● Given data:
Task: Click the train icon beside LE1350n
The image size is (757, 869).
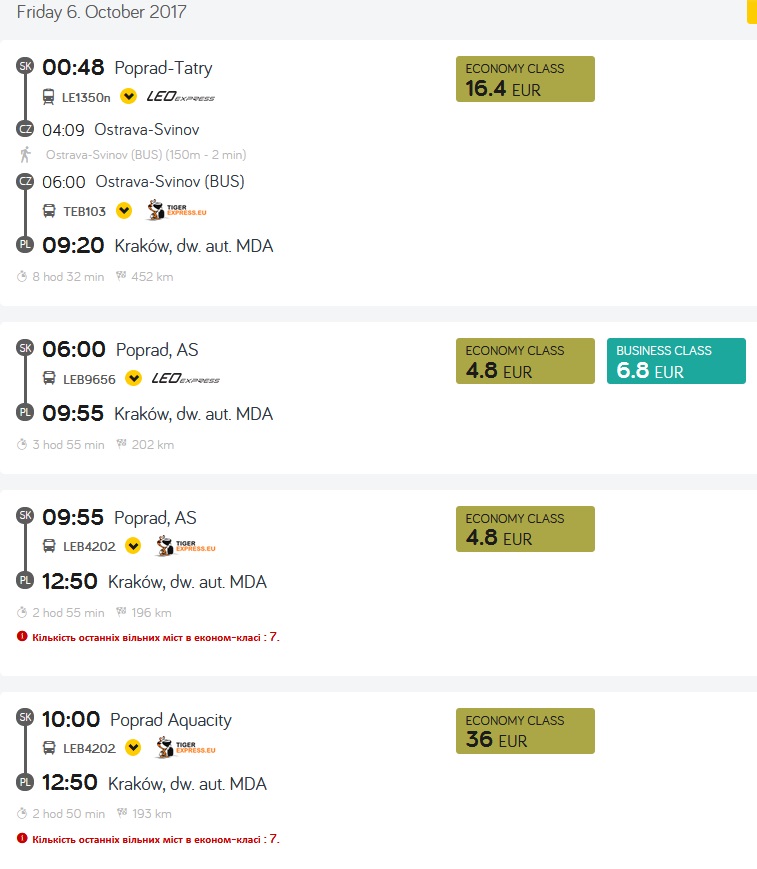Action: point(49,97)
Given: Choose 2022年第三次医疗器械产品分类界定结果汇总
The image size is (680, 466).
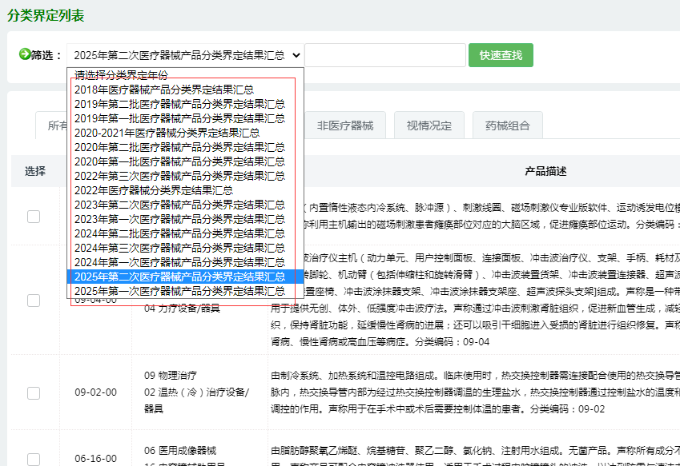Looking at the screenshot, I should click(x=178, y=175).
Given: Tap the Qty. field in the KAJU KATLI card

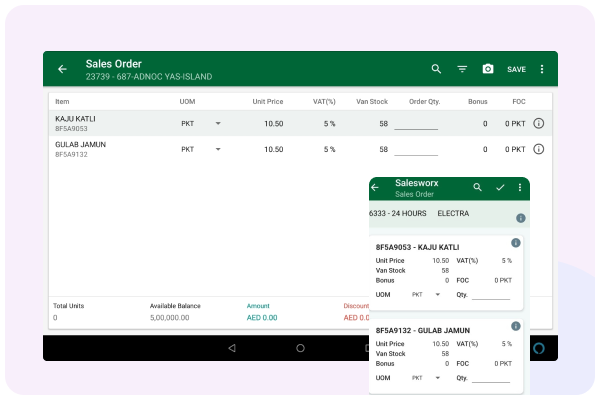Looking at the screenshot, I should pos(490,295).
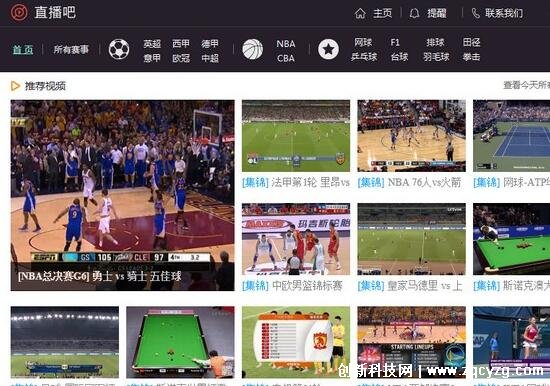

● Exercise brief: From the listing, extract all text exactly as given and drop any picture.

● Exercise answer:
Task: Click the train icon beside LE1350n
The image size is (757, 869).
Action: point(49,97)
Given: Choose 2022年第三次医疗器械产品分类界定结果汇总
The image size is (680, 466).
Looking at the screenshot, I should click(x=178, y=175).
Given: Tap the Qty. field in the KAJU KATLI card

Looking at the screenshot, I should pos(490,295).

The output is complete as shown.